En ce jour dédié à la lutte mondiale contre les hépatites, la République démocratique du Congo se tient à la croisée des chemins. Une voix s’élève, déterminée et grave, celle de l’honorable docteur Jean-Jacques Mbungani, président de la sous-commission santé de l’Assemblée nationale. À travers son appel vibrant, c’est toute une nation qui est sommée de regarder en face une maladie qui ronge silencieusement le corps social congolais.

L’hépatite, maladie affectant le foie, poursuit son œuvre destructrice dans l’ombre. Insidieuse, elle s’infiltre dans les foyers sans bruit, laissant dans son sillage la douleur, la stigmatisation et la perte. Les formes B et C, particulièrement virulentes en RDC, se transmettent par les fluides corporels, les instruments médicaux mal stérilisés, ou encore par la transmission verticale. Trop souvent, elle s’installe sans alerte et se déclare tardivement, une fois que le foie est déjà gravement atteint.
Mais l’enjeu dépasse le cadre médical. Car là où l’hépatite s’impose, la précarité s’aggrave. Le silence des malades témoigne d’un abandon structurel. L’absence de dépistage massif, le coût prohibitif des traitements, le manque cruel d’informations dans les zones reculées ne sont pas de simples défaillances : ce sont les symptômes d’un système qui, trop longtemps, a tourné le dos aux plus vulnérables.

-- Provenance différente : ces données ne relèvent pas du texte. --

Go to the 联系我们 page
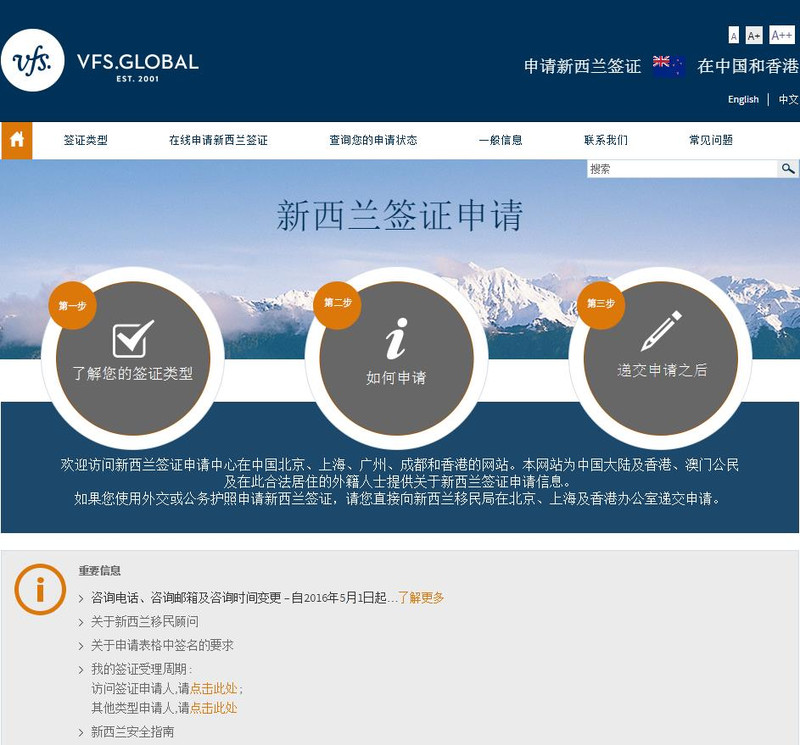 point(606,141)
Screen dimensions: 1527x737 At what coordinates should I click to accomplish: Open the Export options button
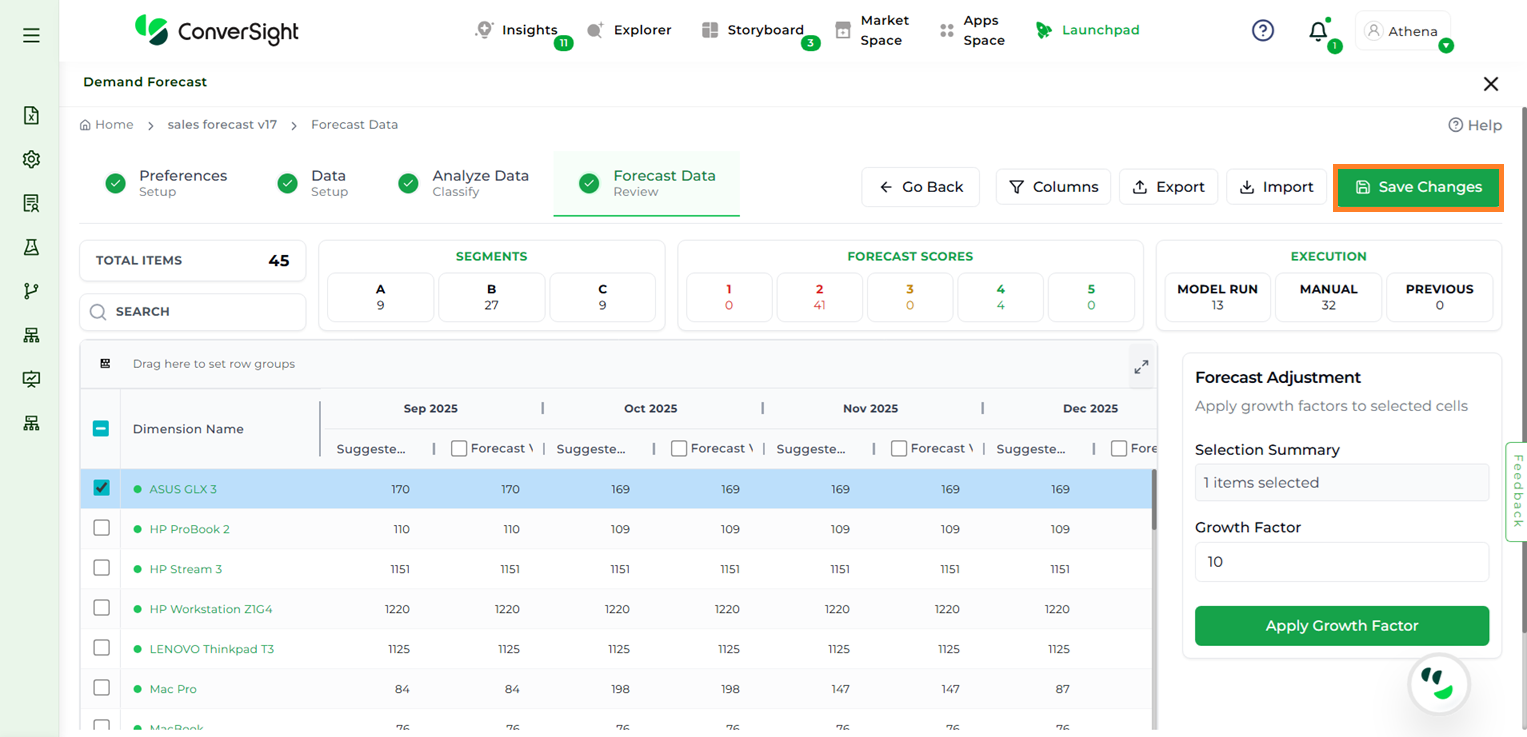[1168, 187]
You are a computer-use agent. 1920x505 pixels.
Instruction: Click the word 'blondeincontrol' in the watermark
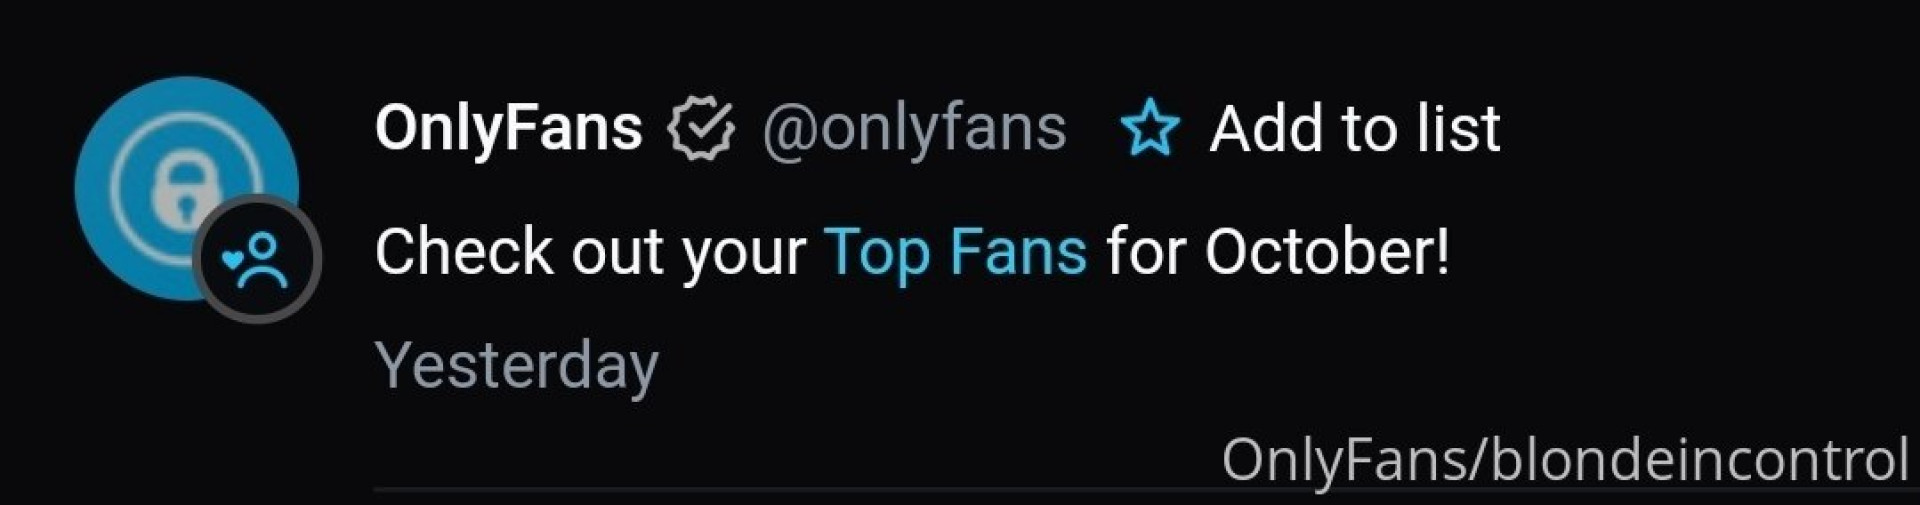click(x=1700, y=460)
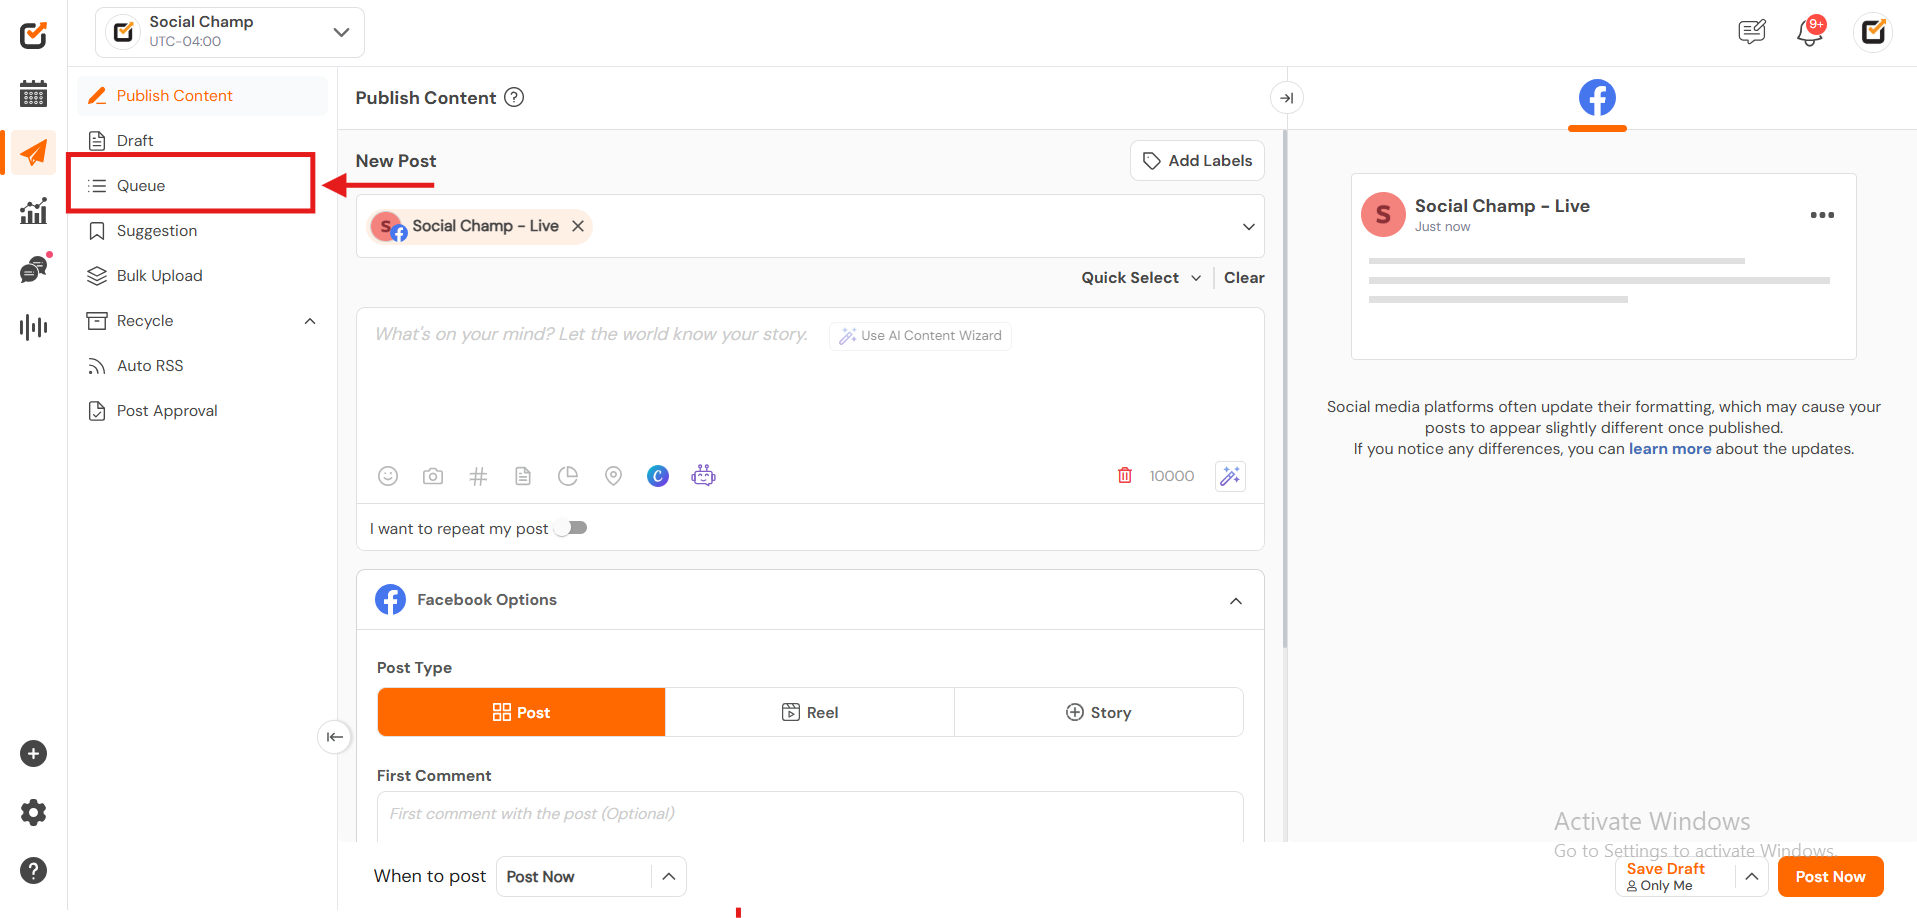Click the red trash delete icon
1917x918 pixels.
click(x=1125, y=476)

Face à ce constat, le docteur Mbungani ne se contente pas d’un diagnostic. Il appelle à une mobilisation historique. Il affirme que la RDC peut vaincre les hépatites si elle ose engager une politique de santé publique ferme, inclusive et résolue. Sous l’impulsion des engagements du chef de l’État en faveur de la couverture santé universelle, cette lutte devient non seulement possible, mais impérative.
Pour que cette ambition prenne corps, il faudra conjuguer rigueur scientifique et volonté politique. Il faudra que les professionnels de santé, les autorités locales, les acteurs de la société civile et chaque citoyen s’engagent avec la même gravité, la même foi. La prévention, le dépistage, l’éducation sanitaire et l’accès aux traitements doivent devenir des droits, non des privilèges.

Car c’est là que réside le véritable enjeu : dans la dignité retrouvée d’un peuple que l’hépatite menace de silence. Chaque vie arrachée à cette maladie est une victoire sur l’indifférence. Chaque malade pris en charge est un rappel de notre humanité partagée.
En cette journée mondiale, la RDC ne se contente plus de constater. Elle s’engage. Et à travers les mots du docteur Mbungani, une promesse est lancée à la mémoire des vies fauchées : celle d’un avenir où la santé ne sera plus un combat solitaire, mais une priorité nationale. Une lutte portée par la gravité de l’heure, l’éthique de la responsabilité, et l’espérance tenace d’un avenir guéri.